DEAD SAVIOR

One of the biggest surprises in the Bible is the kind of Messiah God sent to save Israel. Jews expected a warrior. Someone like King David, only better. A leader who would free them from oppressors. restore Israel’s lost glory, and even create heaven on earth.

“In that day the wolf and the lamb will live together. . . a little child will put its hand in a nest of deadly snakes without harm . . . .The earth will be filled with people who know the Lord” (Isaiah 11:6, 8-9).

Jesus won’t be that kind of Messiah-at least not in his first coming. Many scholars say the Bible’s scenes of a glorious Messiah have to wait for Jesus second coming.

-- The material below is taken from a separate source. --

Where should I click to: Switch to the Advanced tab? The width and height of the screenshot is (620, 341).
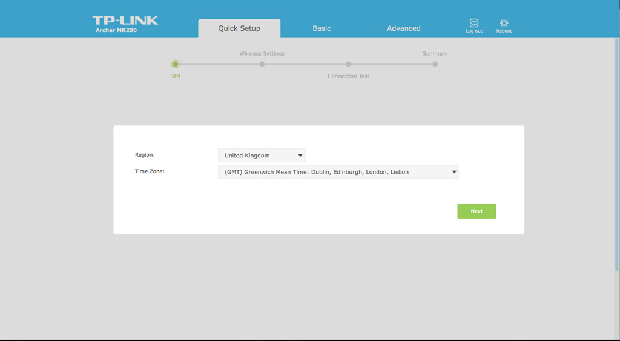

In the first coming. Jews won’t get a victorious king on a golden throne. They’ll get an executed rabbi on a stone slab. New Testament writers point to Isaiah 53 and say that this should have come as no surprise.

Isaiah describes the suffering and death of Jesus with such theological and historical accuracy that the words read more like history than prophecy. Yet a surviving copy of Isaiah’s book, found among the Dead Sea Scrolls, dates to 100 years before Jesus. There’s no way it could be history passed off as prophecy.

In what many Christians have come to call the Suffering Servant passage, Isaiah describes Jesus as a servant-minded Savior who gives his life for others:

  • “Despised and rejected-a man of sorrows, acquainted with deepest grief.”
  • Pierced for our rebellion, crushed for our sins. . . He was whipped so we could be healed.”
  • “The Lord laid on him the sins of us all.”
  • “Led like a lamb to the slaughter . . . .he did not open his mouth.”
  • “He had done no wrong.”
  • “He was buried like a criminal; he was put in a rich man’s grave” (Isaiah 53:3, 5-7, 9).